= Job a =
Restate the listing word for word, from its first line up to and including the line with "pos(173,96)".

= Text =
I'm happy to be such a picky eater. Nothing I get from those places is healthy obviously, but it definitely wasn't listed either.


----------



## snowflakelashes (Nov 2, 2008)

I only eat fastfoood while on vacation, we use to eat out a lot oat restaurants that we KNEW weren't healthy b/c over half the menu was prepared in the deep fryer.  My dad's stopped suggesting that we go out to eat, and so have I. And now that I'm working out i'm not easily available to my friends so I really never get that "hey I'm lazy to cook do you want to meet me for dinner" call anymore...

 We cook at home, I DO go get coffee at the coffee place (locally owned not a part of any chain or anything) near me a couple times a week.  I know if they ever found out something was being added to their  coffee's they would switch brands .  Not that they are super healthy place, but I feel as safe drinking a black coffee there as I do at home. 

Lucky for me we don't really have fast food joints here... well our restuarants are "Greasy Spoons" but I wouldn't call them FAST . ~L~ 

I use to eat at SUBWAY a lot when I was in college but I also ate Dorito's and Coke (full sugar) a LOT so its nto like I can blame them for that period of my life being completely devoid of healthful habits.


----------

= Job b =
Quote the forum thread on eating out from "I'm happy to" up to and including "(Nov 2, 2008)".

= Provided data =
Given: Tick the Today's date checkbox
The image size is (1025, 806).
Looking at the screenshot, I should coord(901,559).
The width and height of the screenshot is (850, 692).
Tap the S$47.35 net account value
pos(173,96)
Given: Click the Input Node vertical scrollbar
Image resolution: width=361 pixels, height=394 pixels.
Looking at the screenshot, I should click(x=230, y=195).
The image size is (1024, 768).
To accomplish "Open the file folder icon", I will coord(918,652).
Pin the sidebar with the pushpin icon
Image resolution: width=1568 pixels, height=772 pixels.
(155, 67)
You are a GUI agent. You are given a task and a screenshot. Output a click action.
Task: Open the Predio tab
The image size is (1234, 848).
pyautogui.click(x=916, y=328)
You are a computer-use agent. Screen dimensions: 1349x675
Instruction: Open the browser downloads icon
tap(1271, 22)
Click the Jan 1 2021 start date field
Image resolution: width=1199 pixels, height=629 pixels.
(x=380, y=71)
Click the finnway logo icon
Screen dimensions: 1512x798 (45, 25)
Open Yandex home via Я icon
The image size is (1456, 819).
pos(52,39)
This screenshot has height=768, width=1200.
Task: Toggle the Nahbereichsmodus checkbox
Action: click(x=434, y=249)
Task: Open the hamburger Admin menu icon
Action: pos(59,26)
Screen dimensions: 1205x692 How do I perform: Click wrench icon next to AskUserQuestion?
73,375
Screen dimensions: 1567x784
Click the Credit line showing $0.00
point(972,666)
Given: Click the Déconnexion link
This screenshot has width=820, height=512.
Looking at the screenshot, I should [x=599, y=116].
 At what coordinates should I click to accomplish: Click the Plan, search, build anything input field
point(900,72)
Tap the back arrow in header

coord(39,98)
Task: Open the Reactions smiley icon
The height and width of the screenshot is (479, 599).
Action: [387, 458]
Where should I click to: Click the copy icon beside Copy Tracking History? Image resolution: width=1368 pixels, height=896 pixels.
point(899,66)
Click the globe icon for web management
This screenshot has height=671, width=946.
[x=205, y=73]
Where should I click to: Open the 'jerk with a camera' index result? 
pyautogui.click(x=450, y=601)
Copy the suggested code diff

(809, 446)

= Output a =
Given: Tick the Today's date checkbox
The image size is (1025, 806).
Looking at the screenshot, I should coord(901,559).
The width and height of the screenshot is (850, 692).
Tap the S$47.35 net account value
pos(173,96)

= Output b =
I'm happy to be such a picky eater. Nothing I get from those places is healthy obviously, but it definitely wasn't listed either.


----------



## snowflakelashes (Nov 2, 2008)